■ **EXERCISE INPUT**

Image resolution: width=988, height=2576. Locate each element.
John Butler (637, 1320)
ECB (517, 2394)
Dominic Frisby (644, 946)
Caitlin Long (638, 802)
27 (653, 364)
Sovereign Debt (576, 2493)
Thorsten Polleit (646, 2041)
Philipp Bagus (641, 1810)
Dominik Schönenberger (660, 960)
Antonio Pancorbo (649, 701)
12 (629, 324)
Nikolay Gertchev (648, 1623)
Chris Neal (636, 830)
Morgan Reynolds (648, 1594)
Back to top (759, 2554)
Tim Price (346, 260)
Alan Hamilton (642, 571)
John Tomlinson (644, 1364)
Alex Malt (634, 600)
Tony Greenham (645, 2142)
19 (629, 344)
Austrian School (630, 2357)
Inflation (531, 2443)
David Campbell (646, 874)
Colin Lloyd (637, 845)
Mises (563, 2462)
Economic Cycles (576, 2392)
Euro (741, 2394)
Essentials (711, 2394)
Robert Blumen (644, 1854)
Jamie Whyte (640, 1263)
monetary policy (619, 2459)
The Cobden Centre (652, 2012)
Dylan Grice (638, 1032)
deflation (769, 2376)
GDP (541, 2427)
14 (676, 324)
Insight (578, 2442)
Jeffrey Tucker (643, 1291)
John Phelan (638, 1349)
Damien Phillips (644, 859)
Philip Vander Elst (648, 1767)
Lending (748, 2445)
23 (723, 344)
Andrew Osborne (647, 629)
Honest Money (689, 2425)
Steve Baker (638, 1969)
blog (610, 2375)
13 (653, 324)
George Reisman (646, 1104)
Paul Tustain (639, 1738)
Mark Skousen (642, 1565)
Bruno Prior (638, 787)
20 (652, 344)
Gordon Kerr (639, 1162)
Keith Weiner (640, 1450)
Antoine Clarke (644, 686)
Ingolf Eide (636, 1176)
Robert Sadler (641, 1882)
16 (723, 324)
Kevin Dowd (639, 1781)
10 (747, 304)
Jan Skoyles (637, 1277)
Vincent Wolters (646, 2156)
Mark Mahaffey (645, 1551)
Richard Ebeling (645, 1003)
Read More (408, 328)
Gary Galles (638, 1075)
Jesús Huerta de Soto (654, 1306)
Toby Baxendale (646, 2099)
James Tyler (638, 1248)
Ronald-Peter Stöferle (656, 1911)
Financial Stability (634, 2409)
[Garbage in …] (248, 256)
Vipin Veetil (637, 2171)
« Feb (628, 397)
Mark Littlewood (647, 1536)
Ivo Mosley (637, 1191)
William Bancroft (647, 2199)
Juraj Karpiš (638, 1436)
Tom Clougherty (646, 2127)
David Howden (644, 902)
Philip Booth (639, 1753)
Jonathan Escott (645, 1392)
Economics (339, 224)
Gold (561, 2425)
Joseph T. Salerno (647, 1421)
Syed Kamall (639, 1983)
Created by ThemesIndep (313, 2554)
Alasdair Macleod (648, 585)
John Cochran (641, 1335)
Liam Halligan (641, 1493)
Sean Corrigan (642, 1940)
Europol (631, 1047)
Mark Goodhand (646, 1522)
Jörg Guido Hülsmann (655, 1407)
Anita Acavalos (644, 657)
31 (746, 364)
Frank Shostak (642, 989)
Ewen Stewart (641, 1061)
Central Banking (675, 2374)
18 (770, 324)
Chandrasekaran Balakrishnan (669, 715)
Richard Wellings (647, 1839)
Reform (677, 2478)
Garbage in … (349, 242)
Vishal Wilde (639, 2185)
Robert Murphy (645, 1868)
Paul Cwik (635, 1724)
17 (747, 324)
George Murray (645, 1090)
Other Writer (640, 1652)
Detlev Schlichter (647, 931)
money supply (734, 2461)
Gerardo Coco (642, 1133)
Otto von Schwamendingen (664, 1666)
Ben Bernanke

■ **WHAT THIS TASK INVOLVES**
Beginning at the top of the data, extract each line through the line containing "13 (653, 324)" and return those lines exactly, with nothing added.

■ **RESPONSE TO THE TASK**
Image resolution: width=988, height=2576. Locate each element.
John Butler (637, 1320)
ECB (517, 2394)
Dominic Frisby (644, 946)
Caitlin Long (638, 802)
27 (653, 364)
Sovereign Debt (576, 2493)
Thorsten Polleit (646, 2041)
Philipp Bagus (641, 1810)
Dominik Schönenberger (660, 960)
Antonio Pancorbo (649, 701)
12 (629, 324)
Nikolay Gertchev (648, 1623)
Chris Neal (636, 830)
Morgan Reynolds (648, 1594)
Back to top (759, 2554)
Tim Price (346, 260)
Alan Hamilton (642, 571)
John Tomlinson (644, 1364)
Alex Malt (634, 600)
Tony Greenham (645, 2142)
19 (629, 344)
Austrian School (630, 2357)
Inflation (531, 2443)
David Campbell (646, 874)
Colin Lloyd (637, 845)
Mises (563, 2462)
Economic Cycles (576, 2392)
Euro (741, 2394)
Essentials (711, 2394)
Robert Blumen (644, 1854)
Jamie Whyte (640, 1263)
monetary policy (619, 2459)
The Cobden Centre (652, 2012)
Dylan Grice (638, 1032)
deflation (769, 2376)
GDP (541, 2427)
14 (676, 324)
Insight (578, 2442)
Jeffrey Tucker (643, 1291)
John Phelan (638, 1349)
Damien Phillips (644, 859)
Philip Vander Elst (648, 1767)
Lending (748, 2445)
23 (723, 344)
Andrew Osborne (647, 629)
Honest Money (689, 2425)
Steve Baker (638, 1969)
blog (610, 2375)
13 (653, 324)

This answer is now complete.